Reuters
London

Turkish shares hit six-week lows yesterday and the lira extended losses on fears that rising tensions with Russia could hurt the already shaky economy.
Other emerging assets were pressured by the dollar’s rise.
Ankara and Moscow have traded words over the downing of a Russian warplane that allegedly violated Turkish airspace and fears are growing that the events will sour multi-billion dollar trade and tourism ties between the countries.
MSCI’s emerging equity index was flat though Chinese shares closed higher as the dollar reversed earlier losses to inch back towards a recent eight-month high against a basket of currencies.
Russian shares gained 0.5% though the rouble slipped 0.4% against the dollar as oil reversed its earlier modest bounce.
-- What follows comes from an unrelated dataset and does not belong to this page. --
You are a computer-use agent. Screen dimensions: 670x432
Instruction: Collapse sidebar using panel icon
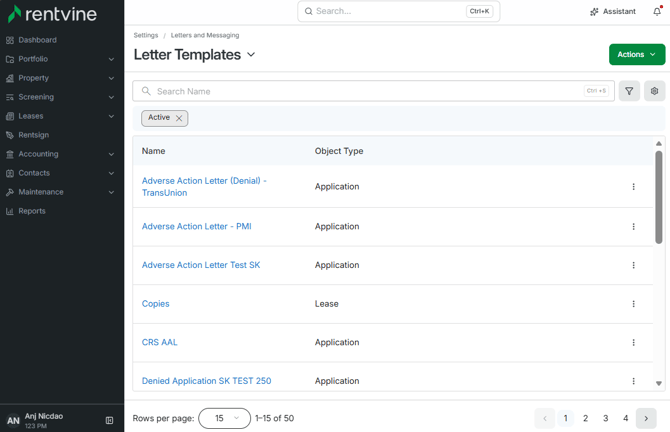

The impact on Turkish assets has been more pronounced, with fears growing for tourism, construction firms and food exporters which all benefit from Russian business .
Shares in Turkish Airlines slipped to new 2-1/2 month lows while developer Enka with projects in Russia shed 2.7%. Istanbul stocks fell 0.7% at one stage but later recouped some losses, while the lira weakened 0.3%.
SEB analyst Per Hammarlund said: “What we could see is a deterioration in trade relations and diplomatic and economic relations between Turkey and Russia, and Turkey has the most to lose there.”
Investors have also been concerned about the omission of former deputy prime minister Ali Babacan from Turkey’s new cabinet though they have welcomed the appointment of ex-banker Mehmet Simsek to Babacan’s role.
Hammarlund saw the cabinet as “market neutral” but noted Turkey’s gradual move towards an executive presidency centred around President Tayyip Erdogan - meaning economic reforms markets would like to see may not come through.
In central Europe, Polish stocks bounced off 6-1/2-year lows, lifted by strong gains in banks such as Pekao and PKO which have been pressured by fears of a new bank tax and this week’s bankruptcy of the small lender SK Bank.
Hungarian shares rose just 0.2% amid fears for the implications of the central bank’s decision to buy a majority stake in the bourse. Both currencies eased against the euro.
Gulf currencies continued to weaken in forward markets, with the Kuwaiti one-year currency forwards at the lowest in almost seven years versus the dollar. Saudi riyal forwards are already at 12-year lows.
Nigerian 20-year bond yields fell 230 basis points to 10% after Tuesday’s surprise 200 bps rate cut to support growth and the naira fell almost 1% on the unofficial market. Analysts expressed doubts about the efficacy of the move and Nigeria’s reluctance to devalue.
“The decision to ease monetary policy so aggressively is unconventional, in our view, particularly within the context of the challenges the economy is facing....we remain unconvinced that the decision to ease will have the desired impact,” Barclays told clients.